Never mind the result – just soak up the cricket fun and sun
FOR seasoned Ireland cricket fans, proceedings are usually watched under the cover of an umbrella and through gritted teeth as they seek to avoid annihilation.
However, in the current, golden age of Irish cricket – where we have reached our third successive World Cup – all that has changed.
So it was apt that even the weather co-operated with a one-day international between Ireland and England in north Dublin, played under cloudless blue skies and a baking sun.
Some 10,000 supporters cheered on the home team in what was a nail-biting fixture and where the hosts had appeared to have the game all sewn up.
It was just a pity that Dublin-born England captain Eoin Morgan didn't get the memo as he led the visitors to a six-wicket victory.
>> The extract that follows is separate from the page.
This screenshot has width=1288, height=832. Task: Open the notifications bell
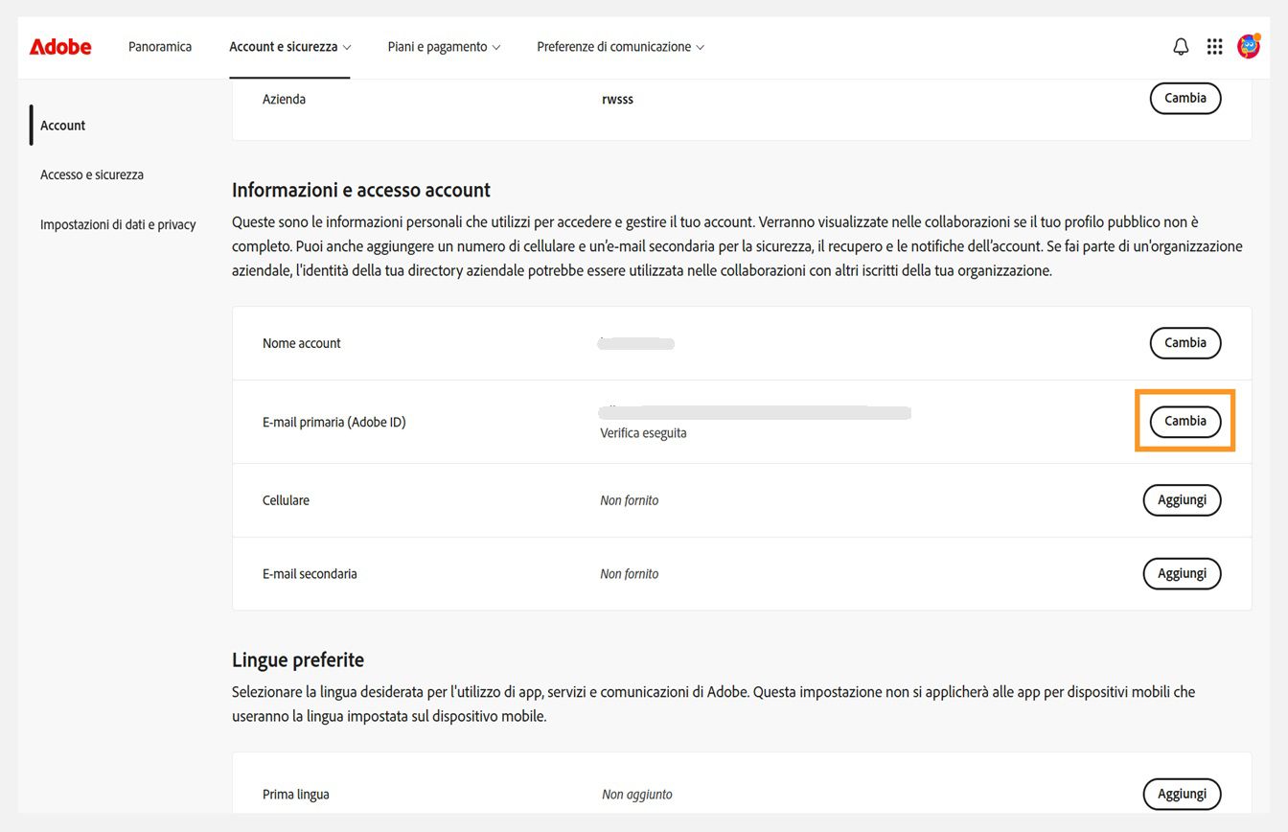point(1181,46)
Malahide Cricket Club was transformed into a mini Lords as temporary stands were erected to accommodate the biggest audience it has ever seen.
And, befitting the laid-back nature of a day's cricket, spectators enjoyed a leisurely tipple in the sun.
And some of the Ireland players manning the outskirts of the playing field happily signed bats, balls and shirts for young fans during one of the many pauses in proceedings.
Three generations of the one cricket-mad family – little Michael Ward (7) from Ranelagh in Dublin, his father Peter and his grandfather Stephen Barcroft, from Tipperary – were enjoying the game from their lofty perch in the sun-drenched stands.
"It's a marvellous pitch here and a marvellous occasion," said Mr Barcroft.
"So much cricket in Ireland is watched sheltering under an umbrella so this makes a nice change. And now we have such a good team – before you just tried to avoid embarrassment," he laughed.
However, it was a case of divided loyalties for Jemma Rankin, the sister of Boyd Rankin, a one-time Ireland team member who now plays for England.
"He's done really well, he's just got four wickets and I'm very proud to be his sister", she said at the lunch break.
She and the rest of the Rankin clan were up at 5am to board a bus from their home town of Magheramason in Co Tyrone to travel down to Dublin.
"I'm an Irish supporter because I used to play for the Irish ladies' team but today I'm supporting my brother . . .
But that's at the minute, at the end I'll probably decide who's winning and support them", she joked.